Mrs HULL (2:50 PM) —My question is addressed to the Treasurer. Would the Treasurer inform the House of the economic data released today? What do these results indicate about the importance of consistent economic management?


Mr COSTELLO (Treasurer) —I thank the honourable member for Riverina for her question and acknowledge the work that she does on behalf of the electorate of Riverina. I inform her that today's balance of payments figures for the March quarter were released showing that the current account widened to $12 billion, or 6.1 per cent of GDP. This was driven by an increase in the trade deficit, which in turn was driven by strong growth in imports. Imports increased seven per cent in the March quarter and 16.6 per cent over the year. That is consistent with a strongly growing domestic economy.

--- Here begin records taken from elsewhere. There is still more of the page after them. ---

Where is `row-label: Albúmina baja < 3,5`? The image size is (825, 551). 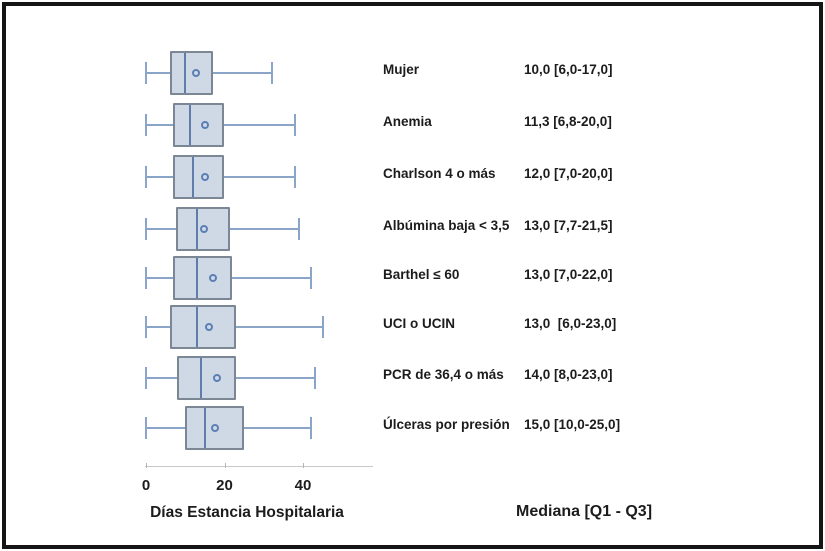
row-label: Albúmina baja < 3,5 is located at coordinates (446, 226).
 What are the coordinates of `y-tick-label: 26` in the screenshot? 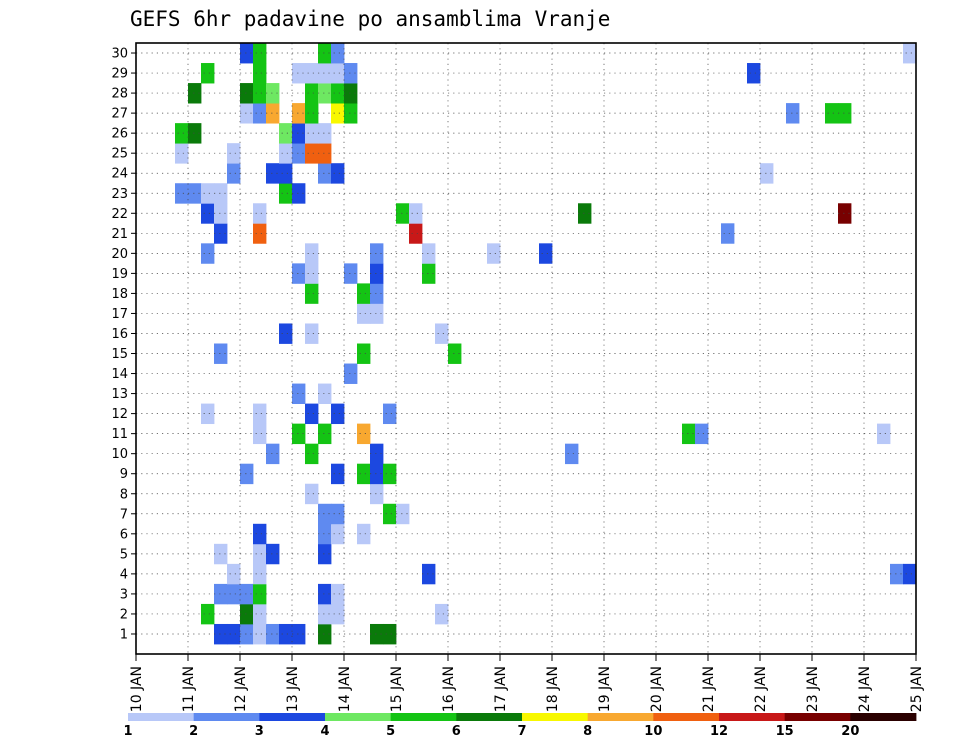 It's located at (120, 134).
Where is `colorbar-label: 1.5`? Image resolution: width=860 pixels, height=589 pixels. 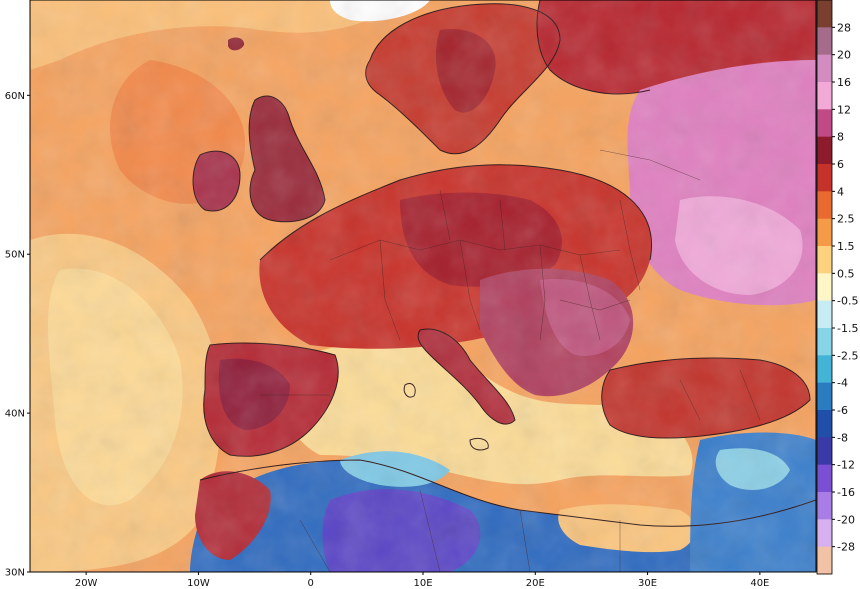 colorbar-label: 1.5 is located at coordinates (846, 246).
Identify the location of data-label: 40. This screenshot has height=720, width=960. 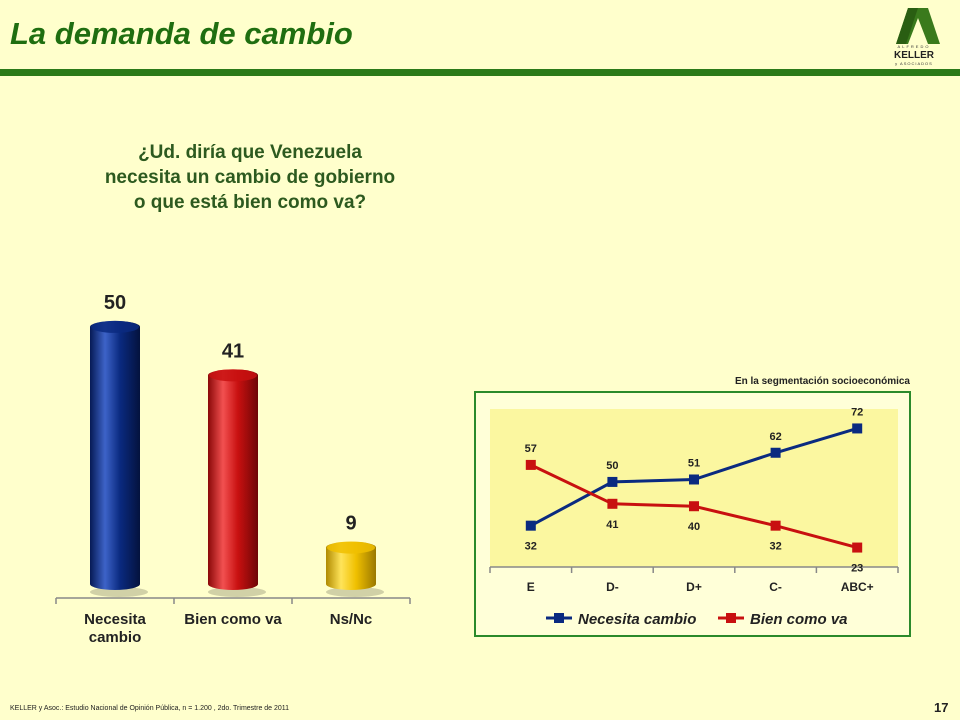
(694, 527).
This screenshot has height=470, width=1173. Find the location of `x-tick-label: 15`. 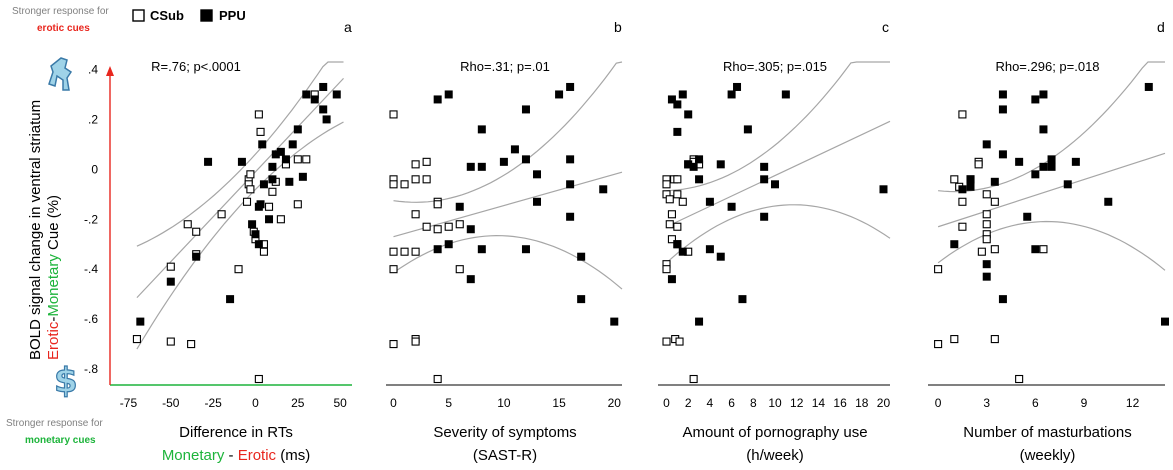

x-tick-label: 15 is located at coordinates (559, 403).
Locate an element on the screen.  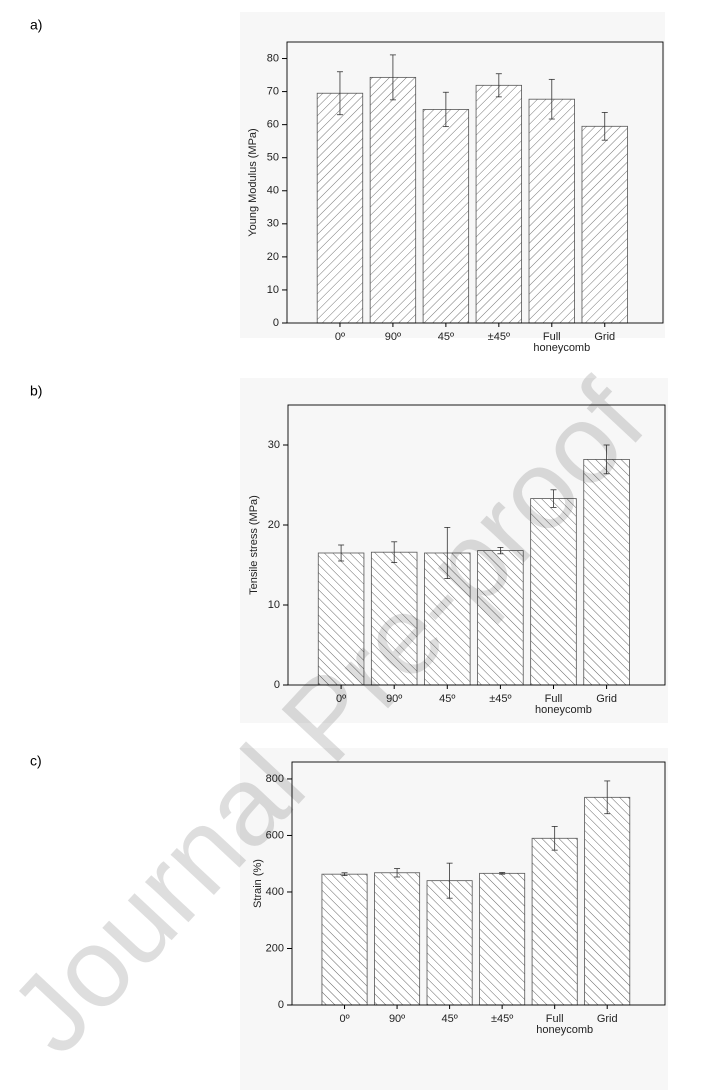
y-axis-label: Tensile stress (MPa) is located at coordinates (254, 545).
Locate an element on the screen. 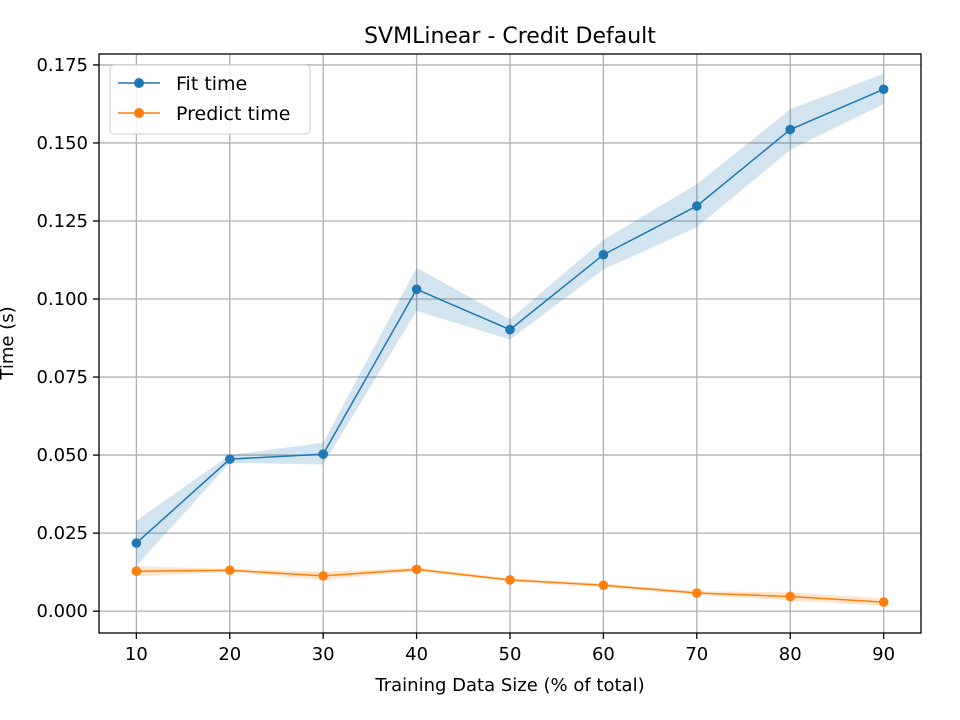 This screenshot has height=720, width=960. legend-label-predict-time: Predict time is located at coordinates (233, 114).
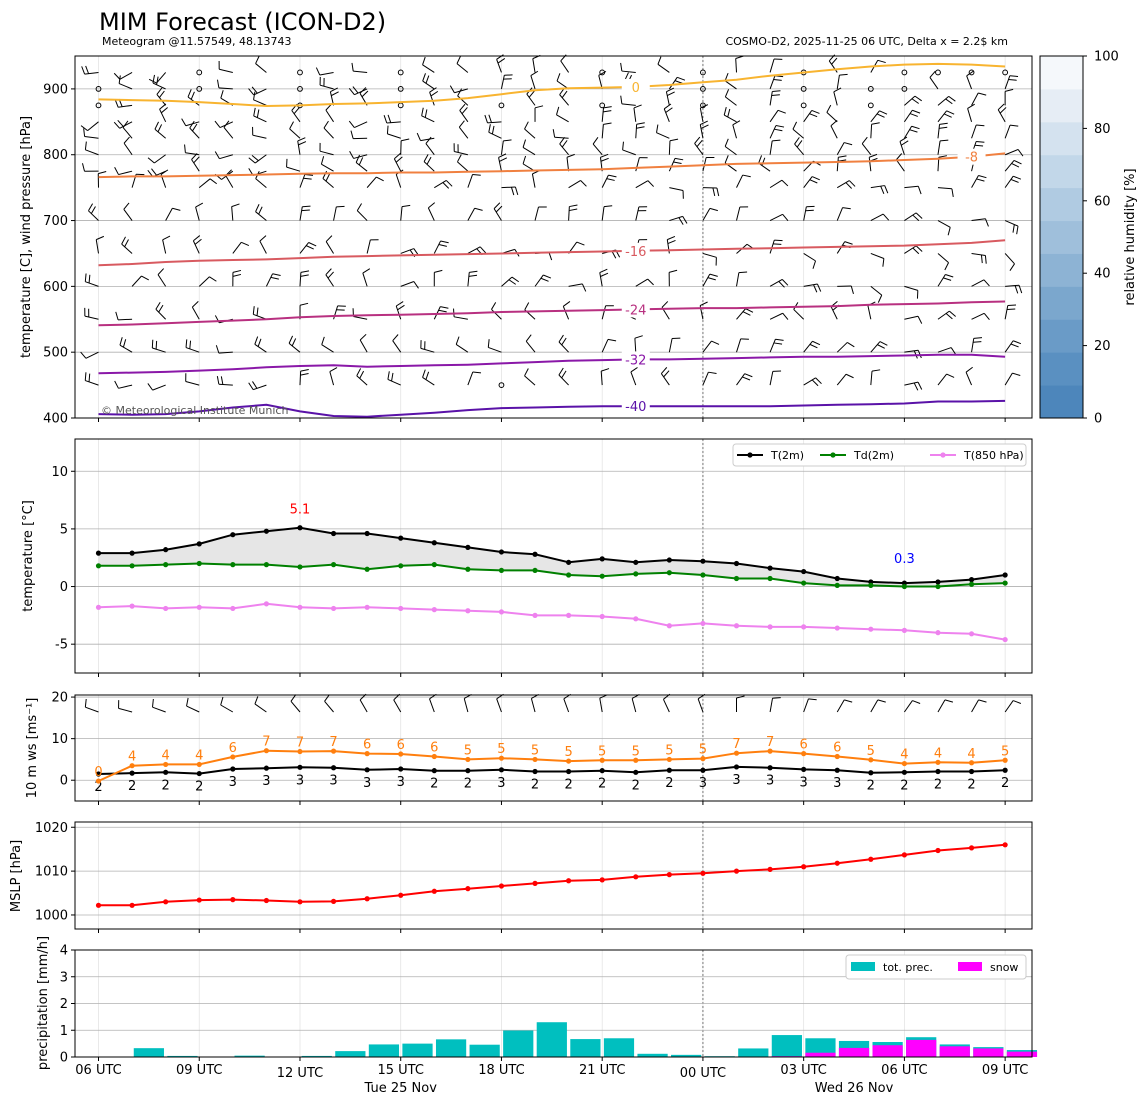 The image size is (1148, 1105). Describe the element at coordinates (880, 455) in the screenshot. I see `legend-box` at that location.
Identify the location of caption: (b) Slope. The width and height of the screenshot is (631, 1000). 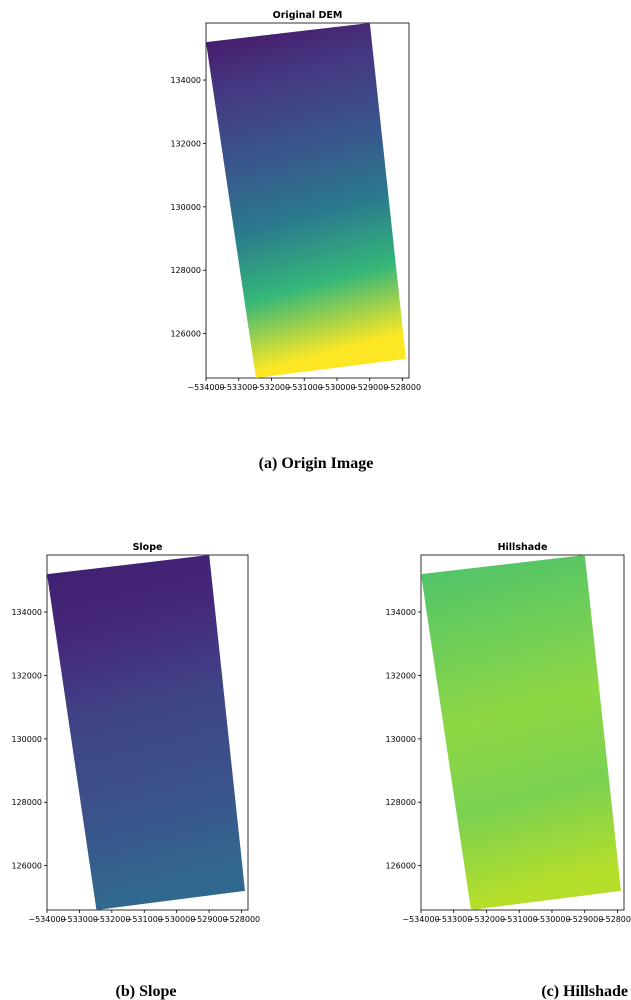
(146, 992).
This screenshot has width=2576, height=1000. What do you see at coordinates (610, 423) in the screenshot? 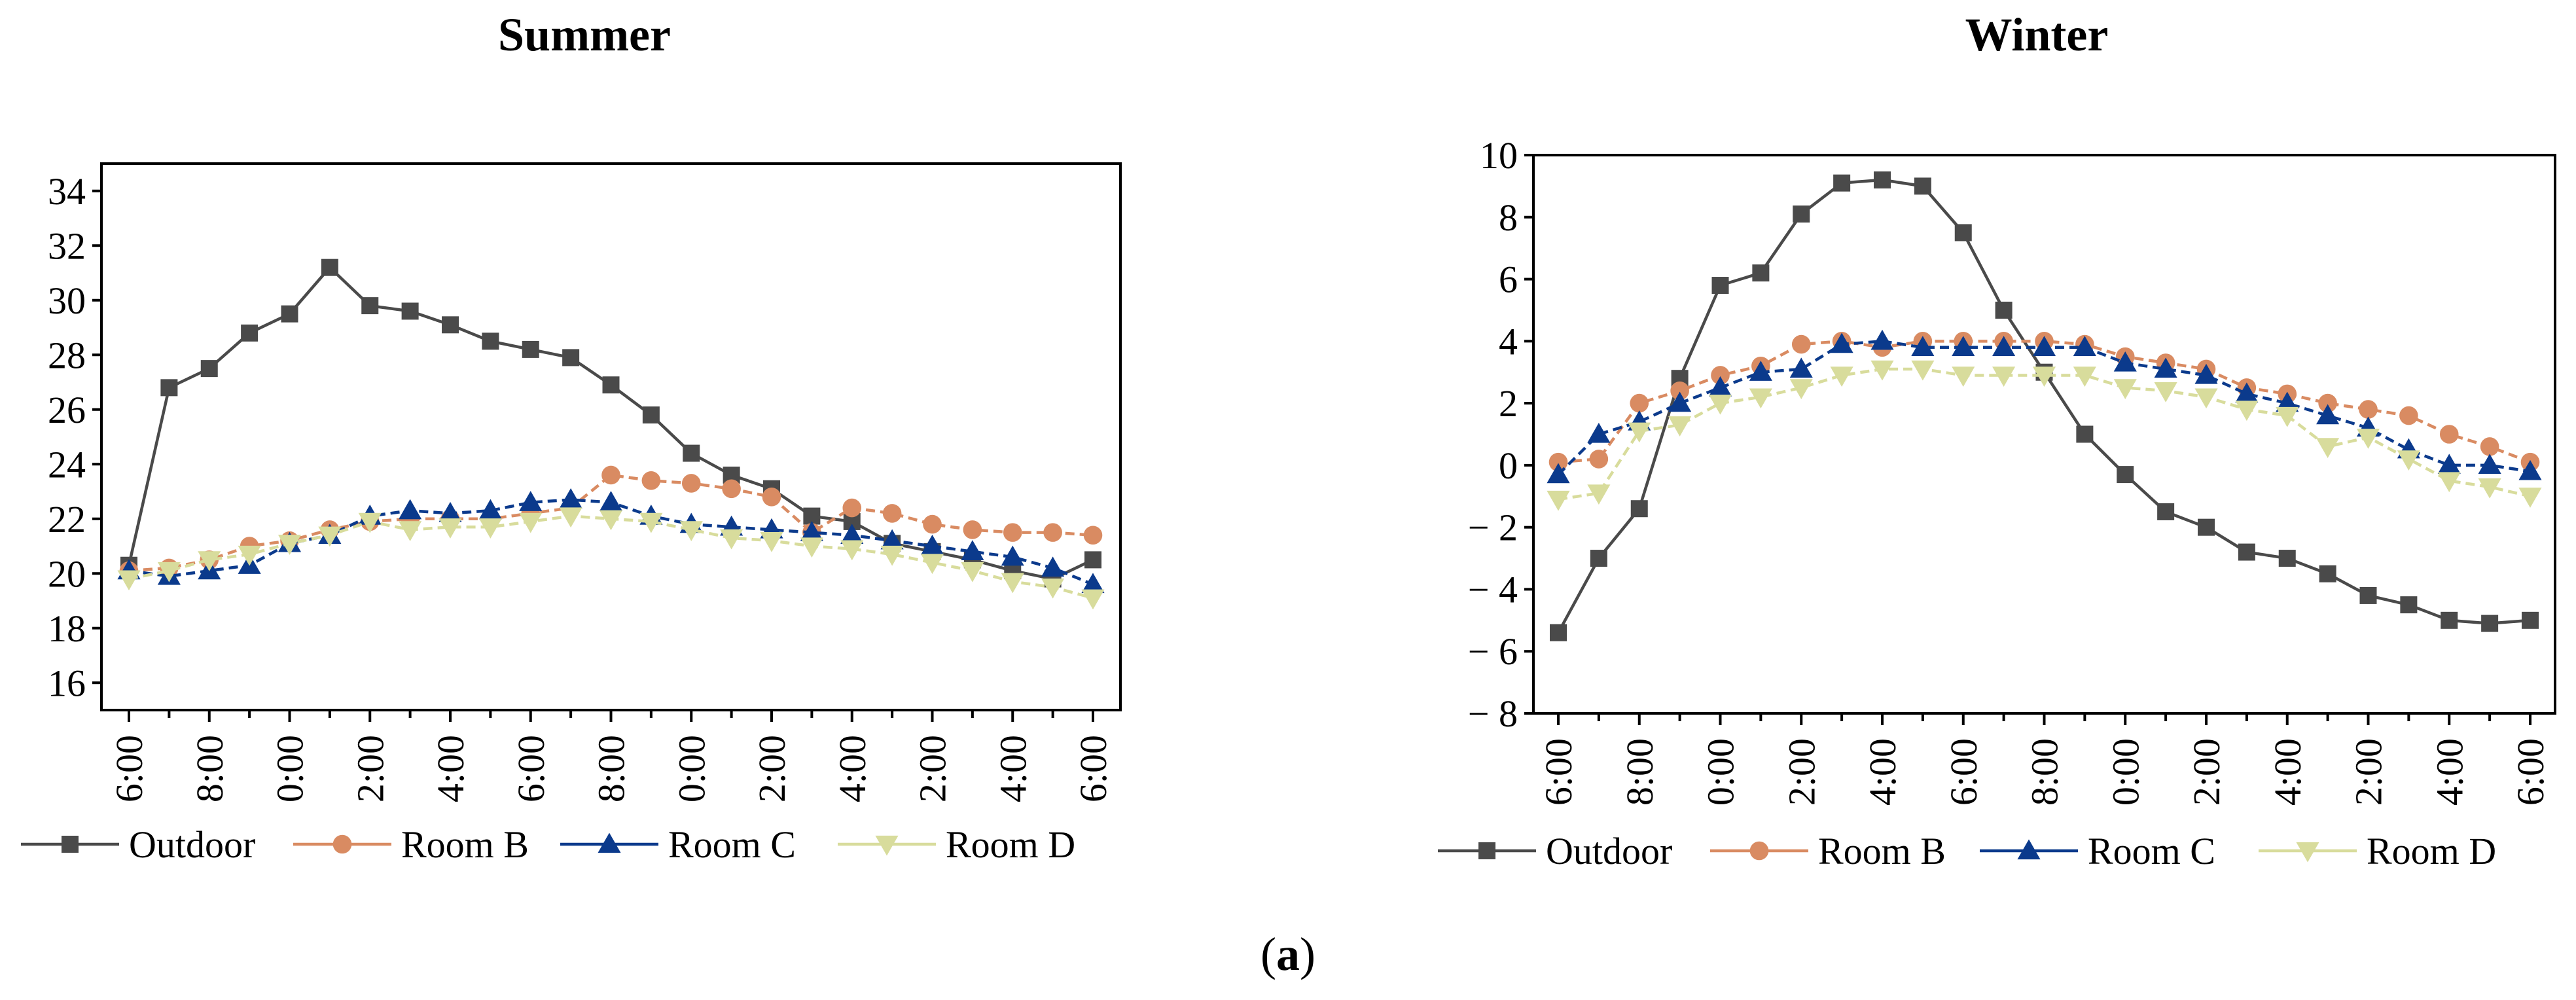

Export volumes for the quarter rose 2.2 per cent—that is, they increased but they did not increase by as much as the import figures—with rural goods rising a strong 13 per cent in the March quarter. That was primarily due to a strong rise in the export of cereal grains. Grain exports have more than doubled over the year, reflecting last year's wheat crop and some recovery from the drought—although we would be foolish if we were to think that the effects of the drought have fully worked through or that the drought has broken.

What these figures suggest is that net exports will subtract 1.3 per cent from March quarter GDP growth. We have forecast, however, that as the domestic economy cools somewhat and the world economy picks up somewhat the position in relation to the balance of payments will improve—that is, Australia will not be bringing in the import rise that it has in the last year, and markets for our exports will increase over the course of the year.

Net foreign debt in the March quarter was at 47.9 per cent of GDP. The Statistician has released a news release just in the last minutes indicating that the percentage figures in table 33 in the actual publication are wrong. He has revised that figure down to 47.9 per cent, which is lower than it was as a proportion of GDP in December 2002 and March 2003. So in proportionate terms net foreign debt has declined. Retail trade figures, which were released today, show that the value of retail trade was unchanged in the month but was 7.4 per cent higher over the course of the year. Combined with the easing of activity in the housing sector, this is consistent with slowing of domestic demand.

This figure of 6.1 per cent of GDP on the current account is certainly not the worst current account that Australia has had, but we do not want to be complacent about it. The current account deficit is high. As I said earlier, we are forecasting over the course of the year, with demand slowing domestically and the world economy picking up, that those figures should improve. But anyone who imagines that all of Australia's economic challenges are behind us would be wrong. We have significant economic challenges. Add to that the world oil price and rising interest rates around the world and it is going to take quite considerable economic management in Australia over the next year or two. In particular, it is going to take considerable consistent economic management.

Running the Australian economy is not like running a municipal council. It takes a considerable skill. One has to have sophistication in relation to economic management. The thought that a failure in running a local council could somehow qualify one for running a national economy is spectacularly false. It is a difficult business. It does require consistency. It is not the kind of thing that one can pick up from political advisers' books or the latest download in relation to Google. It is something that takes disciplined economic management. The people of Australia require that disciplined economic management because the future of their jobs and their businesses relies upon it.